The collection of the Vitra Design Museum en miniature: The Miniatures Collection of the Vitra Design Museum covers the most important pieces from the international history of design from 1850 up to the present. The construction, materials and colours of the miniatures correspond precisely to the historical original. Extensive development work was carried out to adapt the manufacturing techniques to the requirements of miniaturization. Because they are so true to the originals, the miniatures are not only collector’s objects for furniture enthusiasts, but also serve as ideal illustrative material for universities and design schools. At present, the collection encompasses 80 models on a 1:6 scale with further pieces being continually added. The models come in their own wooden box and are accompanied by a descriptive brochure with details on the design. Net proceeds from the sale of the miniatures go towards the exhibitions and workshops of Vitra Design Museum.
Miniaturization means concentration: Vitra Design Museum faithfully replicates furniture design classics in miniaturized three-dimensional form. Many of these designs, like the chaise longue by Le Corbusier or the red-blue chair by Gerrit Rietveld, are as widely known today as the most celebrated works of art and are coveted by museums and collectors the world over. These miniatures illustrate at a glance what design means and what role it plays in the industrial production process. The clear and concentrated world of the miniatures yields a fascinating reflection of the stylistic diversity of contemporary design and provides a unique way of accessing the history of furniture design.

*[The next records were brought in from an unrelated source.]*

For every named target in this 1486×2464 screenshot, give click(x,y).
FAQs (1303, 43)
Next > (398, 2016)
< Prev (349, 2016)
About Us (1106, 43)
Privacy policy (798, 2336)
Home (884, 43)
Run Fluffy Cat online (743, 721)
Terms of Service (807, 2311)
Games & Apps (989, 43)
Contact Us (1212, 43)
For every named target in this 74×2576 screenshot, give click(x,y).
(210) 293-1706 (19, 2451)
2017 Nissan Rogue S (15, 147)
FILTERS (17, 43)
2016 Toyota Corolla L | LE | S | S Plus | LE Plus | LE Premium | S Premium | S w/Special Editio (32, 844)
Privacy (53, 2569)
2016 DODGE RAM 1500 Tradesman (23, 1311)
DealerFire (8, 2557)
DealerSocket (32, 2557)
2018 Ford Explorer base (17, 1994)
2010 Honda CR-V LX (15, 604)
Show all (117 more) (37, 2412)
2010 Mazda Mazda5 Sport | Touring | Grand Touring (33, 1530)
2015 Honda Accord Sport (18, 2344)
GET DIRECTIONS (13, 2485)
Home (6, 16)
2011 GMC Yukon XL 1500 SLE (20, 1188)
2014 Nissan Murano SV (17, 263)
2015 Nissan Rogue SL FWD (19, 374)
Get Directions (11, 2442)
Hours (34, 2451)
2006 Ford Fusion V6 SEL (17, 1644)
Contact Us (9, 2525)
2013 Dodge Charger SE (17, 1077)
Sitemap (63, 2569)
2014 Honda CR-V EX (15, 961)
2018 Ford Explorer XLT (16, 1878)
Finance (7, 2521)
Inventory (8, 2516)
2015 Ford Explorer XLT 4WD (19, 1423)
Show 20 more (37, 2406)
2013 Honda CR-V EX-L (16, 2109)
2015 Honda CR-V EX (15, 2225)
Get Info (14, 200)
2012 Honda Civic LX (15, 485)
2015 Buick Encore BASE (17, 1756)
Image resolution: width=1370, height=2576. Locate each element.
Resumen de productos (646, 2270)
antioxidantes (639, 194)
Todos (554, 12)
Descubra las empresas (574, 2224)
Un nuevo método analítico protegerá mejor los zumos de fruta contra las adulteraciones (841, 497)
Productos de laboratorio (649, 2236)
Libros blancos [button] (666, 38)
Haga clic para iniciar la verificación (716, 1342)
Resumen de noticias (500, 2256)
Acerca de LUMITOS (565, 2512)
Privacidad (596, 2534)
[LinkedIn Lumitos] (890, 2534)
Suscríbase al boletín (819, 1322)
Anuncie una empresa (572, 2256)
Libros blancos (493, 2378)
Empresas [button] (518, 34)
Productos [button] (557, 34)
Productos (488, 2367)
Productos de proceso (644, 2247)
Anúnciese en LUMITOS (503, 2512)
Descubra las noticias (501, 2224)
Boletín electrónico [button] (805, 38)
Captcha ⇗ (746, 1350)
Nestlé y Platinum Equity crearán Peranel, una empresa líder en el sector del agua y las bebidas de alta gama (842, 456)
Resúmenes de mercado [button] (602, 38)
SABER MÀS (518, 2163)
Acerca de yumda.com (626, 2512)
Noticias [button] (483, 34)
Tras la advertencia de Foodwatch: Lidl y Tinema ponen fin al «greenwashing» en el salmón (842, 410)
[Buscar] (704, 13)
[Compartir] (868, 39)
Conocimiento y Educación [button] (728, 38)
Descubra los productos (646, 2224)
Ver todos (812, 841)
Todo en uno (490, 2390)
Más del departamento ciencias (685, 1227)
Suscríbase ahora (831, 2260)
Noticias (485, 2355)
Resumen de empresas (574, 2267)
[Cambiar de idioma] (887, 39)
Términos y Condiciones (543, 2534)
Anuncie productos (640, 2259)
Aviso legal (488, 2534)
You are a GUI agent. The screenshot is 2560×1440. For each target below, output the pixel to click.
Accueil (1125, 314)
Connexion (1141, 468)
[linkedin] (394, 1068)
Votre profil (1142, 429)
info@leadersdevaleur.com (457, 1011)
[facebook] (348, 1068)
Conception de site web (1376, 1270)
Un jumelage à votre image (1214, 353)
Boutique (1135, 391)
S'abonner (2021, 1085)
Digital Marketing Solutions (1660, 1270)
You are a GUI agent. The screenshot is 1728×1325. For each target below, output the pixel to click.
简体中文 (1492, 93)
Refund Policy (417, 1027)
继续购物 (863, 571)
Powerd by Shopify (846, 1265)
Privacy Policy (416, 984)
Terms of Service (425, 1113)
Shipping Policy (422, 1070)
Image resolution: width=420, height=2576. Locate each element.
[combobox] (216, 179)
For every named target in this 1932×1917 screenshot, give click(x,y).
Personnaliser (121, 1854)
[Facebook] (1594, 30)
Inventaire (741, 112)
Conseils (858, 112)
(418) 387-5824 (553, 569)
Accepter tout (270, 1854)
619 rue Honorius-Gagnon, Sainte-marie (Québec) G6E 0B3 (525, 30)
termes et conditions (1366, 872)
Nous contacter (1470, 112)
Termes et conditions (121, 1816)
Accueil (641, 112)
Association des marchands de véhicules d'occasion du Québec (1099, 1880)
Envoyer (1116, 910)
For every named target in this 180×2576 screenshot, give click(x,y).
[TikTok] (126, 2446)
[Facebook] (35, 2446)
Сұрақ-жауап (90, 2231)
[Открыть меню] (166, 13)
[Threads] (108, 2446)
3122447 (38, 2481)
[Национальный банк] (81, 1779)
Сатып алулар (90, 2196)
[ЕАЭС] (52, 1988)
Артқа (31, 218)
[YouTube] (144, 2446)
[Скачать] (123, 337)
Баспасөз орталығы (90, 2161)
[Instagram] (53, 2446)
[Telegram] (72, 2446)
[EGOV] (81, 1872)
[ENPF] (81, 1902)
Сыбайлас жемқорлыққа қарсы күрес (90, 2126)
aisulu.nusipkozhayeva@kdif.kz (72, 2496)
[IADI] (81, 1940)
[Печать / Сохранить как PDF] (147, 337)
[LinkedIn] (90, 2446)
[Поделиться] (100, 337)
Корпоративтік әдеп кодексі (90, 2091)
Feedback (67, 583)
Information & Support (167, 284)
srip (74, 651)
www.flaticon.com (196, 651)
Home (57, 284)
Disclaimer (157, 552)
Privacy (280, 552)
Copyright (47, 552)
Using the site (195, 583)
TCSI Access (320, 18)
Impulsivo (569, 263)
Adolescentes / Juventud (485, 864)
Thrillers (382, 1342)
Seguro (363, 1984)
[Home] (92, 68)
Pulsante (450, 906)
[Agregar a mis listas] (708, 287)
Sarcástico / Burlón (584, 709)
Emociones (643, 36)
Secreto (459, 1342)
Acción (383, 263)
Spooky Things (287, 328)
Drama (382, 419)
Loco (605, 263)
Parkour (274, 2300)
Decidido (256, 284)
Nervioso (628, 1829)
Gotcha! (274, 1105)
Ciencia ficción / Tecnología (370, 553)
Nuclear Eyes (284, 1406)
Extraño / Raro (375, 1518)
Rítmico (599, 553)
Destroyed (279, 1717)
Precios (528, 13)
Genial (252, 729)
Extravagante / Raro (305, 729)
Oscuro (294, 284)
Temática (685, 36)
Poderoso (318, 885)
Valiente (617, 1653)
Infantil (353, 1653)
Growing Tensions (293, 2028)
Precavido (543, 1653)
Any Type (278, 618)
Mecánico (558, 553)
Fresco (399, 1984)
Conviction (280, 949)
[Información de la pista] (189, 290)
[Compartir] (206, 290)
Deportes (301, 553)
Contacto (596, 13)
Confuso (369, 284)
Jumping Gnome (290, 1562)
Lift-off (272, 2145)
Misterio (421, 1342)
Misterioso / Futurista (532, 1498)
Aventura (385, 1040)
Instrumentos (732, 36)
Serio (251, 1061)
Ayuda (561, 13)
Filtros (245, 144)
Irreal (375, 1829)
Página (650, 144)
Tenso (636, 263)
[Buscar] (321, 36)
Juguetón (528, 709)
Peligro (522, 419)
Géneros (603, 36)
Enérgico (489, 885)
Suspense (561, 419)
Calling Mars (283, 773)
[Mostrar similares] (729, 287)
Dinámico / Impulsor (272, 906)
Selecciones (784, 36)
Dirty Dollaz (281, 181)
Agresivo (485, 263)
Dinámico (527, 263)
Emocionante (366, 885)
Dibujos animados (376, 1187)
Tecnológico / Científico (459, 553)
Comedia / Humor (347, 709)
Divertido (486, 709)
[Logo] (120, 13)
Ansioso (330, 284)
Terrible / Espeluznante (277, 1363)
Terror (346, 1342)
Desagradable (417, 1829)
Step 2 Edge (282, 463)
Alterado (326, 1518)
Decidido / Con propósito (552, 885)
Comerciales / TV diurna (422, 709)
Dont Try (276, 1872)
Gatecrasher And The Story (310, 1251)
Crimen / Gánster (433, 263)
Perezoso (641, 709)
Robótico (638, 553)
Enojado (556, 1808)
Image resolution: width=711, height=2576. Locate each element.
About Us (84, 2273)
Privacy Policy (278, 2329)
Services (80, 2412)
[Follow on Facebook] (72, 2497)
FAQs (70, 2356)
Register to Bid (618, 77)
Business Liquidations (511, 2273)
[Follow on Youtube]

The manufacture of the miniatures: Vitra Design Museum has one of the most renowned collections of industrial furniture design – from the infancy of industrial mass production in the mid-19th century through the designs of functionalistic Modernism up to the postmodern furniture objects of the present day. With its many exhibits, the collection provides us with an ideal base for developing new furniture miniatures. Model builders measure the historical original in the museum collection, scale this down to one sixth of the original size and compile technical documentation. Subsequently, materials and manufacturing techniques are tested over a period of several months: the shapes are formed, materials and processes are selected, art historical research on the objects is conducted and then the production sequences are defined.